On cumule donc les probabilités P(1), P(2), P(3) etc. jusqu’à ce que cette somme cumulée soit supérieure à 0.925.
Quand on fait le calcul avec les hypothèses que l’on a faites, cela donne la table suivante :
Comme on le voit sur la table, il suffit d’avoir un score supérieur à 10 pour entrer dans le top 50.
La probabilité qu’un bar ait eu un score supérieur à 27 est inférieure à 1000, donc s’il n’y a que 652 bars qui ont été cités, on peut raisonnablement penser que le premier bar a eu moins de 27 points.
Conclusion
Tout d’abord je tiens à féliciter les organisateurs du concours World’s Best Bars pour avoir franchi un pas de plus dans la transparence de ces votes. Que ma pauvre tentative de reverse engineering des résultats ne les dissuadent pas de poursuivre leurs efforts dans ce sens, bien au contraire.

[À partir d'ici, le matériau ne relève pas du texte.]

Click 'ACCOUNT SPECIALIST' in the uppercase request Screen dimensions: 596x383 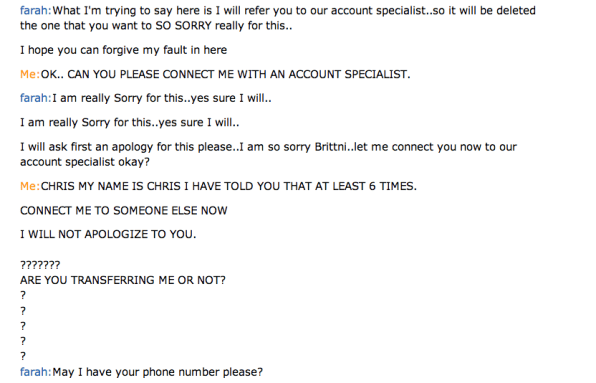(347, 74)
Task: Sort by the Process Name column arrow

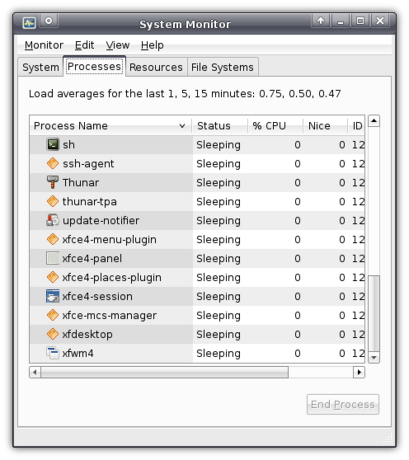Action: pyautogui.click(x=182, y=126)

Ensuite, pour entrer dans les détails des valeurs obtenues, on se rend compte qu’une place dans le top 50 se joue à peu de votes, et l’écart entre ceux qui sont cités mais n’apparaissent pas dans le top est faible. Tout comme l’écart entre la première et la 50e places se joue à une quinzaine de votes environ (sur 476 votants).
Le but n’est pas de minimiser la performance de ceux qui ont eu les honneurs de ce classement. Si certains y figurent chaque année en bonne position c’est tout sauf un hasard. En revanche on peut rassurer ceux qui n’ont pas eu la chance d’y figurer : la prochaine fois, ce sera peut-être votre tour !
Enfin, j’ajouterai pour les mauvaises langues que si N patrons de bars souhaitent s’entendre entre eux pour faire figurer chacun de leurs bars dans le top 50, ils n’ont que 6N points à distribuer, alors que leurs bars en ont besoin de 10N, c’est donc mission impossible ;-).